* _Material shown_
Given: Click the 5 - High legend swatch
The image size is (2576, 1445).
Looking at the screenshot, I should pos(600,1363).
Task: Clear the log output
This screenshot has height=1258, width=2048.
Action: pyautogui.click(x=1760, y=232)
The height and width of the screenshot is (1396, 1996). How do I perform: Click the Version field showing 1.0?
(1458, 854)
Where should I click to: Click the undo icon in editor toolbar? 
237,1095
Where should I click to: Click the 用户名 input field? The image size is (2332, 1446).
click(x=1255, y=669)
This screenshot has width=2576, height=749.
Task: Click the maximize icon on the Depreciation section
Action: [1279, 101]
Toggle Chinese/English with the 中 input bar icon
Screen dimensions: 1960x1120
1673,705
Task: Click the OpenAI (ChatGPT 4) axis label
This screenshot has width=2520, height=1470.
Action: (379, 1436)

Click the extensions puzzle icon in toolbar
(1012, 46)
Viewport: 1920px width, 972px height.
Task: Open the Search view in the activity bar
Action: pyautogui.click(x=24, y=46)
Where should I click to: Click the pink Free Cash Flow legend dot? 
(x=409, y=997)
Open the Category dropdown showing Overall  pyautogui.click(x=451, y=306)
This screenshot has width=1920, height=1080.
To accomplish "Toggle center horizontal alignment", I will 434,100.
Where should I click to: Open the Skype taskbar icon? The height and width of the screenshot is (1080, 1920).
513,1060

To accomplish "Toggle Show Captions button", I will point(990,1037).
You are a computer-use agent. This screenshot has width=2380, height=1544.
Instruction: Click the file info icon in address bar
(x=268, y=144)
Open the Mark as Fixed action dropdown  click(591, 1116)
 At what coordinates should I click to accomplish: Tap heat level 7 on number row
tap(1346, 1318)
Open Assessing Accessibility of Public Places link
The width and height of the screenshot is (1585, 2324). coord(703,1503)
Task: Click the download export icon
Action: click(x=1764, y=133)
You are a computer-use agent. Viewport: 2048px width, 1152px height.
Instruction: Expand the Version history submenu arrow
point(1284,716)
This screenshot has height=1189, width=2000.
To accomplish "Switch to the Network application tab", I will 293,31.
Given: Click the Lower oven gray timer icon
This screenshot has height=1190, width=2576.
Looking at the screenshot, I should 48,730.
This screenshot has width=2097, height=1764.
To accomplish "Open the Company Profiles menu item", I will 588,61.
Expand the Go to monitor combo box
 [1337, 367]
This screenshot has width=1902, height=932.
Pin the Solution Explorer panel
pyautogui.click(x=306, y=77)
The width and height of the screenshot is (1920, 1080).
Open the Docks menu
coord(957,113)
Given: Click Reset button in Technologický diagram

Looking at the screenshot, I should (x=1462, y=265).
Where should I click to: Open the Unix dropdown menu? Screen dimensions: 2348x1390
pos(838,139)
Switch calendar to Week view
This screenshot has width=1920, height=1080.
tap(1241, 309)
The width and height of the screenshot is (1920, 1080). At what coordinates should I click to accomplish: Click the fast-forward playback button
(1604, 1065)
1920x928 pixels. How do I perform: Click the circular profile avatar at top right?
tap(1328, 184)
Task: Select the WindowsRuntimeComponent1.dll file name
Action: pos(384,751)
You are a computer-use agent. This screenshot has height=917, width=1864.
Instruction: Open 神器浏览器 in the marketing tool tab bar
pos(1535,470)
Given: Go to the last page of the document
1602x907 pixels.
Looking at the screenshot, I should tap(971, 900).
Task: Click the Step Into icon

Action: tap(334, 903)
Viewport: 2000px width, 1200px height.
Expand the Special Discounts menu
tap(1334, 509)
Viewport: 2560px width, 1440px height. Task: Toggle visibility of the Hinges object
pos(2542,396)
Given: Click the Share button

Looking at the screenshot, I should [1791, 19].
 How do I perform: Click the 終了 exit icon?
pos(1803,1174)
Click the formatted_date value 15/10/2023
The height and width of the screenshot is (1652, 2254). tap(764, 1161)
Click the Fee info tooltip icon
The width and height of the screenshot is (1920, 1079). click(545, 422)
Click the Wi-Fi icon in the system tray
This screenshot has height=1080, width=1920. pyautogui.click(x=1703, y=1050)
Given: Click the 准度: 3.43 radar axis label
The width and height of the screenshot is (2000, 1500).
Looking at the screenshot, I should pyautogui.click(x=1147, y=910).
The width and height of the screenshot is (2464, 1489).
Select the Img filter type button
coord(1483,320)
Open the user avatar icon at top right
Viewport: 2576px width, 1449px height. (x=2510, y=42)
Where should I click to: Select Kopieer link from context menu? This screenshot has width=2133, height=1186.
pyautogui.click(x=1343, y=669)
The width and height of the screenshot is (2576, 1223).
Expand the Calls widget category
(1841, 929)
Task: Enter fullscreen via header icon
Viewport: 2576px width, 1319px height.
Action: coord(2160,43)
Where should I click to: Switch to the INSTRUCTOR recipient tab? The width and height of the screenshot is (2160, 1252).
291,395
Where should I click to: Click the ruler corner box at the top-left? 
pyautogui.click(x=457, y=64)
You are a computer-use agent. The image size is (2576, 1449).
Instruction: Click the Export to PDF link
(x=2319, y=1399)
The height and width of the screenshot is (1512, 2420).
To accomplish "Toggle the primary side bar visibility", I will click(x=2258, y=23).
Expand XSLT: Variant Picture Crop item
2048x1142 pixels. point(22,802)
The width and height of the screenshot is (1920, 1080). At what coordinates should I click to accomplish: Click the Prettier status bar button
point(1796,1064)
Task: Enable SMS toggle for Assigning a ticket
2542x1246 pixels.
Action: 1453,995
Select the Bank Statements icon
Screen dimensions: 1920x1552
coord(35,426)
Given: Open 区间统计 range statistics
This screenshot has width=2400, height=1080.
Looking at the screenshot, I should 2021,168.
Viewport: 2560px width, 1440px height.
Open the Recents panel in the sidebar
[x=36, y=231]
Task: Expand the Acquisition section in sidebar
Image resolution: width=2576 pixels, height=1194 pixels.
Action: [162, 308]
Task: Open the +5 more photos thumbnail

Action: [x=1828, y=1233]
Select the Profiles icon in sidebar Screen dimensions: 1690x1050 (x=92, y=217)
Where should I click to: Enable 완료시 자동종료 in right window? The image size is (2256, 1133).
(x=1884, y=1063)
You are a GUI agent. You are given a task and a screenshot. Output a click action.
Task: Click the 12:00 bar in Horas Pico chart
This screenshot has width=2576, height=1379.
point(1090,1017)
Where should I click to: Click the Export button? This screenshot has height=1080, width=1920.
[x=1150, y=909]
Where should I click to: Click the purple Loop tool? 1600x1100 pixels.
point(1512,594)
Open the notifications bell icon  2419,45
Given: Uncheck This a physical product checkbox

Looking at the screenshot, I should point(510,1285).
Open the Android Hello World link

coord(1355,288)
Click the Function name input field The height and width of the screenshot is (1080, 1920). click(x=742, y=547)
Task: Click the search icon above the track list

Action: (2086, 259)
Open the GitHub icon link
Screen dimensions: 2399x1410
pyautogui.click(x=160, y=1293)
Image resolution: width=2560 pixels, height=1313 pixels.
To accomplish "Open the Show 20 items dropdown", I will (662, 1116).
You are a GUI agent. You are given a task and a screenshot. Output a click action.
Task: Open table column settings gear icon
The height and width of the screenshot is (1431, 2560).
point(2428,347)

* _Aim of the exercise_
Wherever the string "agent" shows up in the material, copy the line that holds it.

* _Solution to this task_
You are a computer-use agent. This screenshot has width=2380, height=1544.
You are a computer-use agent. Viewport: 2048px width, 1152px height.
You are a computer-use agent. This screenshot has height=917, width=1864.
You are a computer-use agent. The image size is (2576, 1449).
You are a GUI agent. You are given a task and a screenshot. Output a click action.
You are a GUI agent. You are given a task and a screenshot. Output a click action.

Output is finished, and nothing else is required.